▶ **Exercise**: Retype the records line for line, beginning with the first line and stopping after the line that contains "center [1106, 36].". Leave the pictures out.

▶ **Data for this task**:
....................
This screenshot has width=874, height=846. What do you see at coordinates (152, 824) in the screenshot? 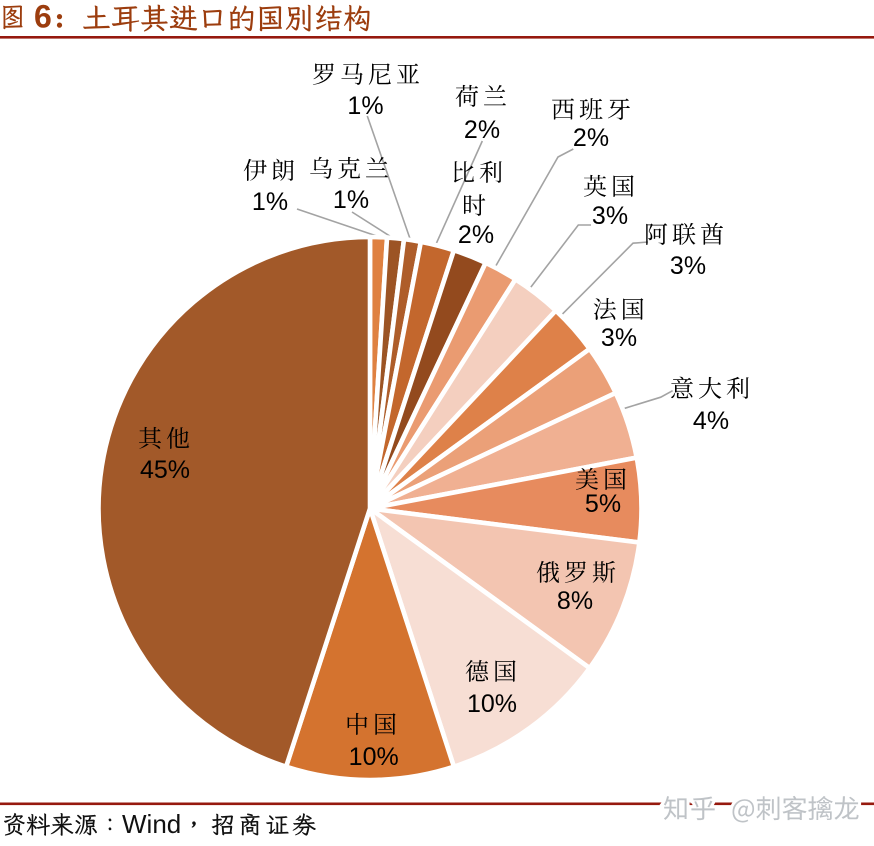
I see `svg-text: Wind` at bounding box center [152, 824].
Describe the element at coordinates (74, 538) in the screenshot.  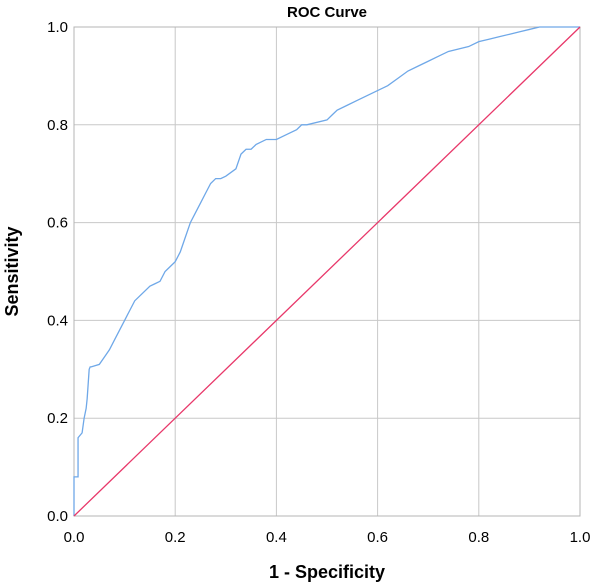
I see `x-tick-label: 0.0` at that location.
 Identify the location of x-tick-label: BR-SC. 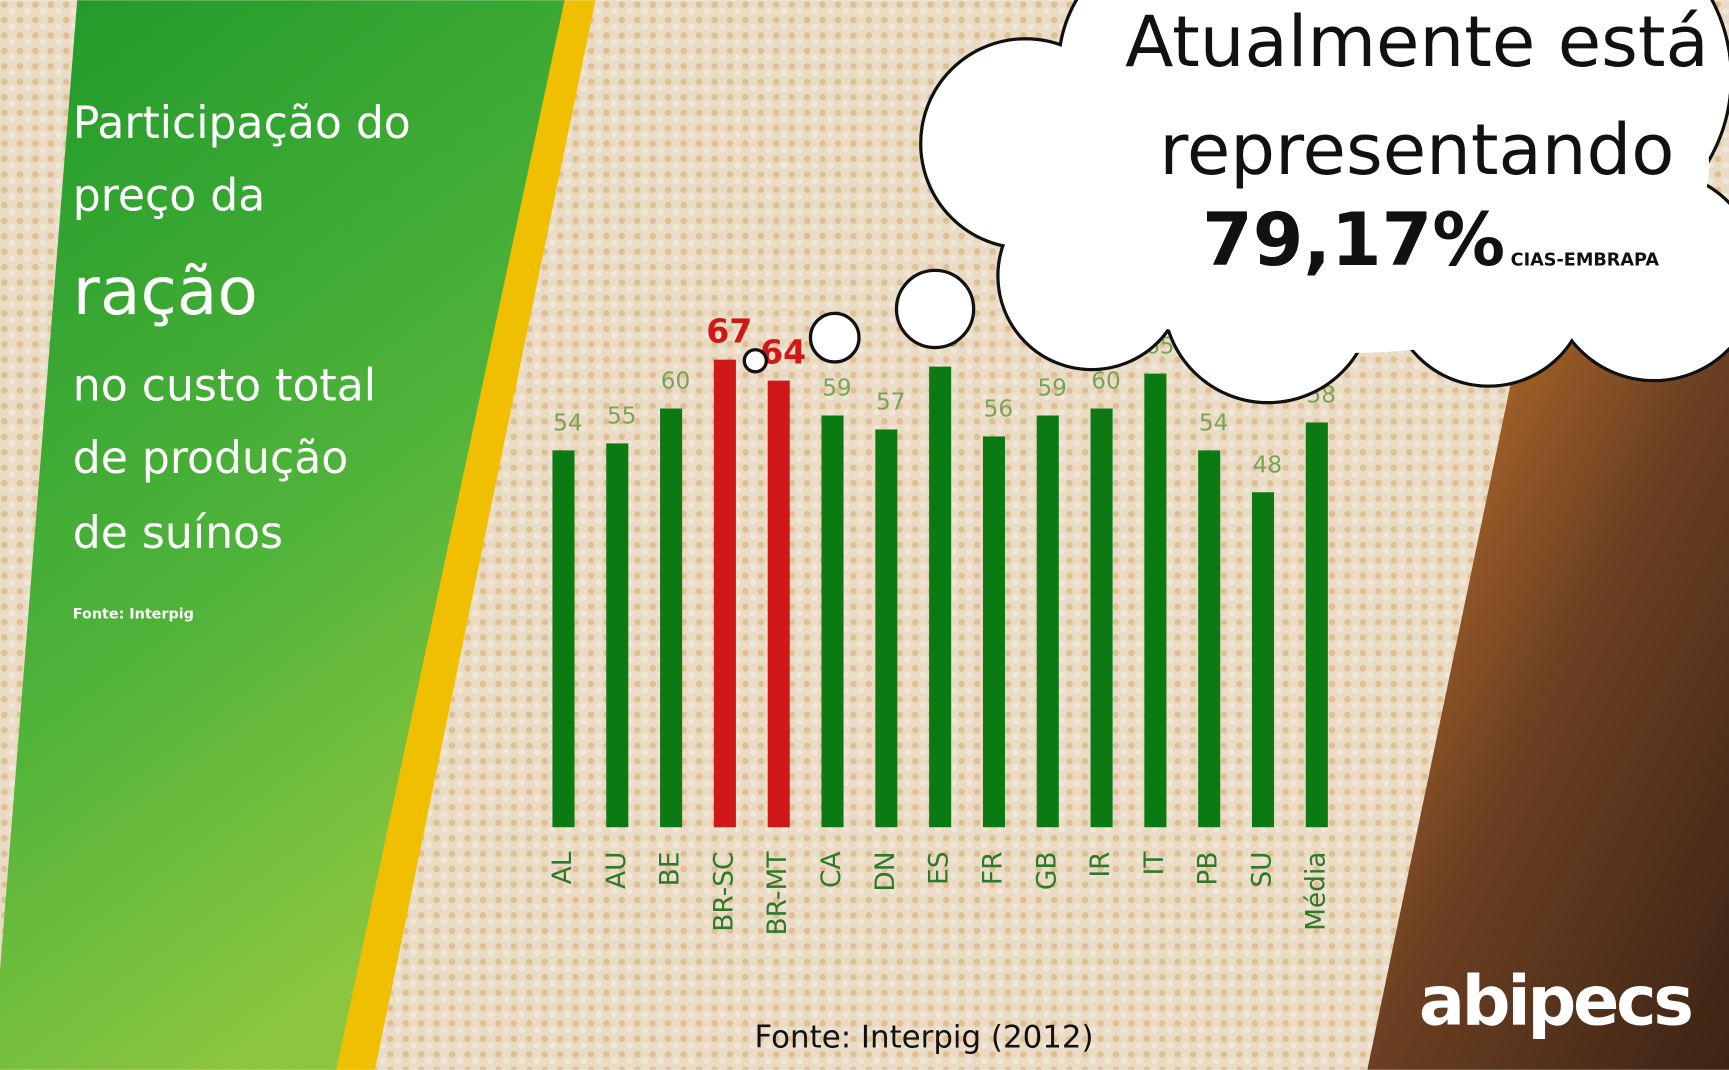
(724, 891).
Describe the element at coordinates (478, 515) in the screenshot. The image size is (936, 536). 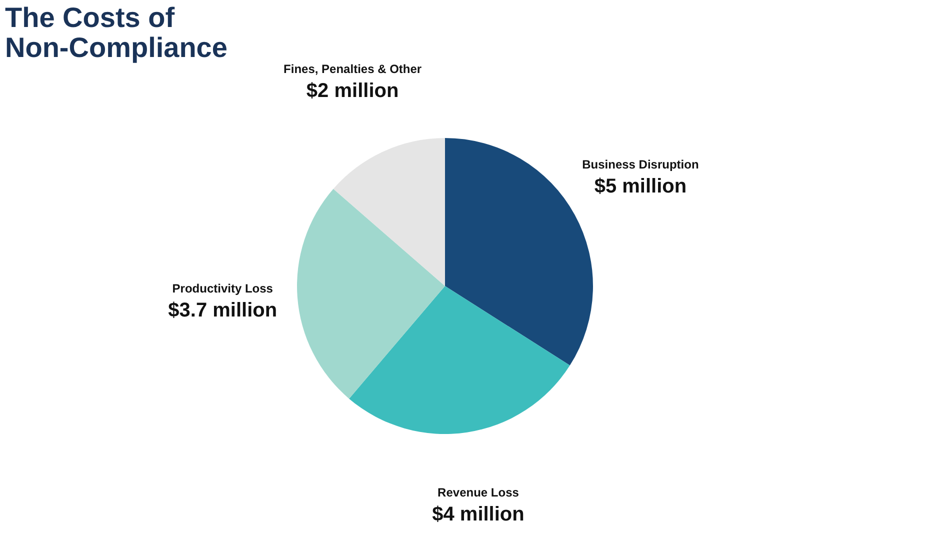
I see `data-label: $4 million` at that location.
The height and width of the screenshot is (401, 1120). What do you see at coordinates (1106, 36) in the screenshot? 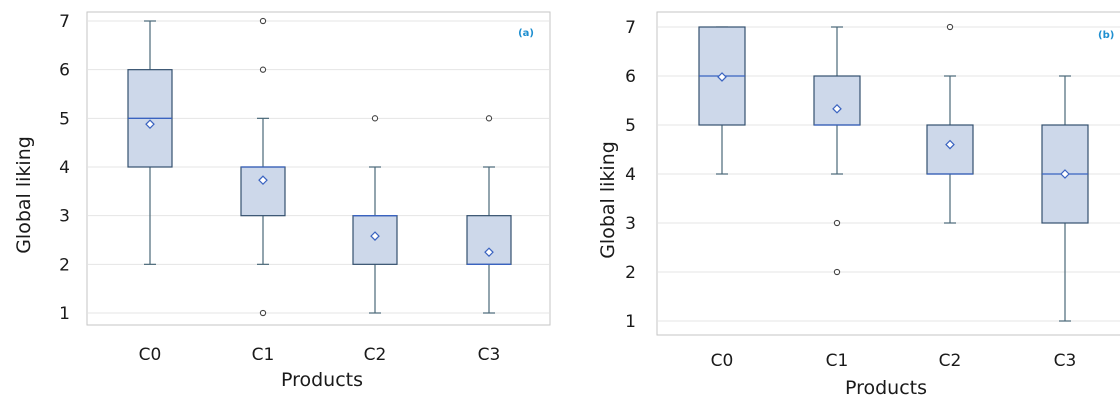
I see `panel-label-b: (b)` at bounding box center [1106, 36].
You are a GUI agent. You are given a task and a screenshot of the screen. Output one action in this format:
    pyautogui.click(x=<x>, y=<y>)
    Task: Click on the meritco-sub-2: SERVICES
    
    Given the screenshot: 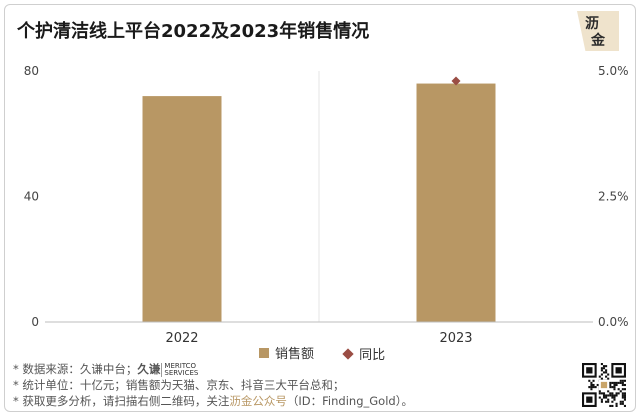 What is the action you would take?
    pyautogui.click(x=182, y=372)
    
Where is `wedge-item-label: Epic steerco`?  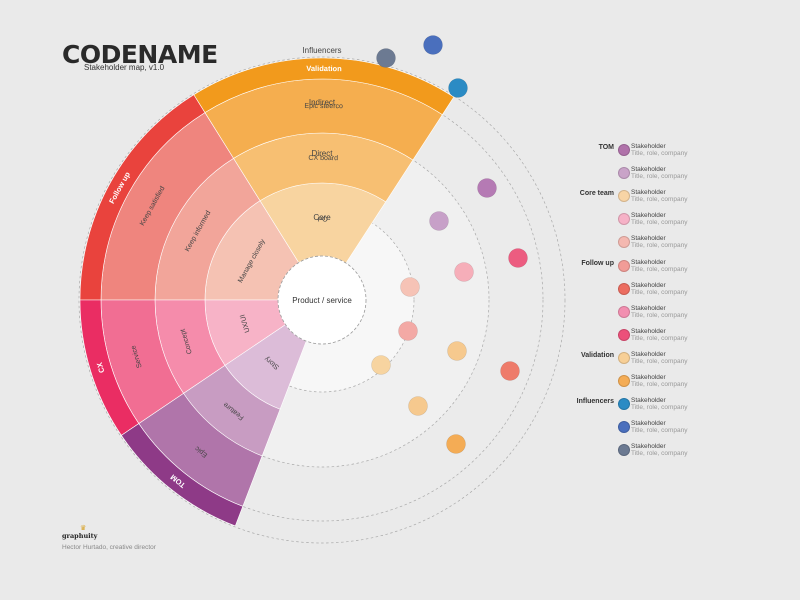 wedge-item-label: Epic steerco is located at coordinates (324, 106).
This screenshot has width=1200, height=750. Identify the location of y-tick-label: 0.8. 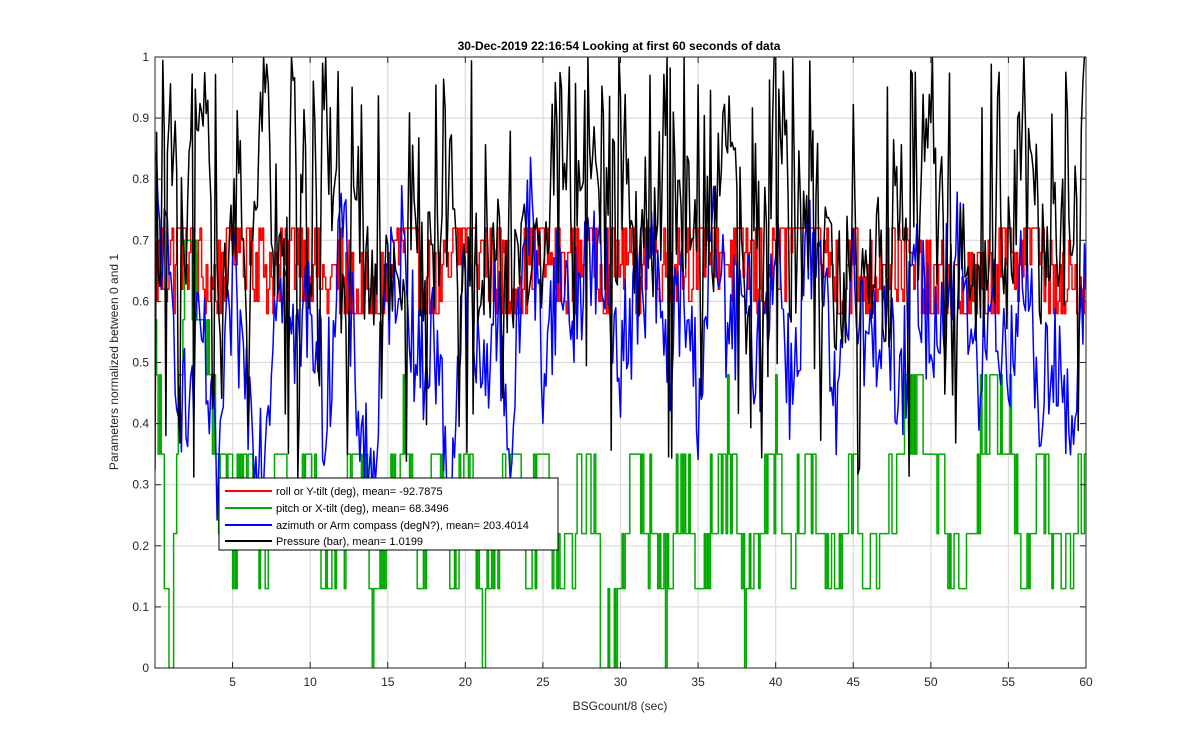
(140, 179).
....................
▶ **Problem solution**:
This screenshot has width=874, height=846. What do you see at coordinates (152, 824) in the screenshot? 
I see `svg-text: Wind` at bounding box center [152, 824].
Describe the element at coordinates (74, 538) in the screenshot.  
I see `x-tick-label: 0.0` at that location.
 Identify the location of x-tick-label: BR-SC. 
(724, 891).
Describe the element at coordinates (478, 515) in the screenshot. The image size is (936, 536). 
I see `data-label: $4 million` at that location.
The height and width of the screenshot is (401, 1120). What do you see at coordinates (1106, 36) in the screenshot? 
I see `panel-label-b: (b)` at bounding box center [1106, 36].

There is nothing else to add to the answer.